Parity-check Codes from Disjunct Matrices
Kathryn Haymaker, Emily McMillon
TL;DR
This work bridges combinatorial matrix properties and coding theory by showing that $D$-disjunct and $\bar{D}$-separable matrices yield parity-check codes with guaranteed minimum and stopping distances ($d_{min}, s_{min} \ge D+2$). It analyzes three algebraic constructions—Macula's subset construction, $t$-packing designs, and Kautz–Singleton expansions from $q$-ary codes—demonstrating that their Tanner graphs can achieve girth $6$ ($a_{\\max}=1$), which enables near-optimal one-round bit-flipping performance under a modified Gallager decoding approach. The paper provides concrete parameter results for rate, distance, girth, and density, highlighting MDPC regimes and exact or tight bounds on $d_{min}$ in several cases (notably Macula’s construction). By linking disjunct/separable properties to decoding performance and code parameters, it opens a design space for structured MDPC-like parity-check codes with potential applications in post-quantum cryptography and beyond.
Abstract
The matrix representations of linear codes have been well-studied for use as disjunct matrices.
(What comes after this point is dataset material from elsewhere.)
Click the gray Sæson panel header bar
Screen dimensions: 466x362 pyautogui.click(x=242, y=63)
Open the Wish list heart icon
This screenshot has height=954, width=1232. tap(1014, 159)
However, no connection has previously been made between the properties of disjunct matrices and the parity-check codes obtained from them. This paper makes this connection for the first time. We provide some fundamental results on parity-check codes from general disjunct matrices (in particular, a minimum distance bound). We then consider three specific constructions of disjunct matrices and provide parameters of their corresponding parity-check codes including rate, distance, girth, and density. We show that, by choosing the correct parameters, the codes we construct have the best possible error-correction performance after one round of bit-flipping decoding with regard to a modified version of Gallager's bit-flipping decoding algorithm.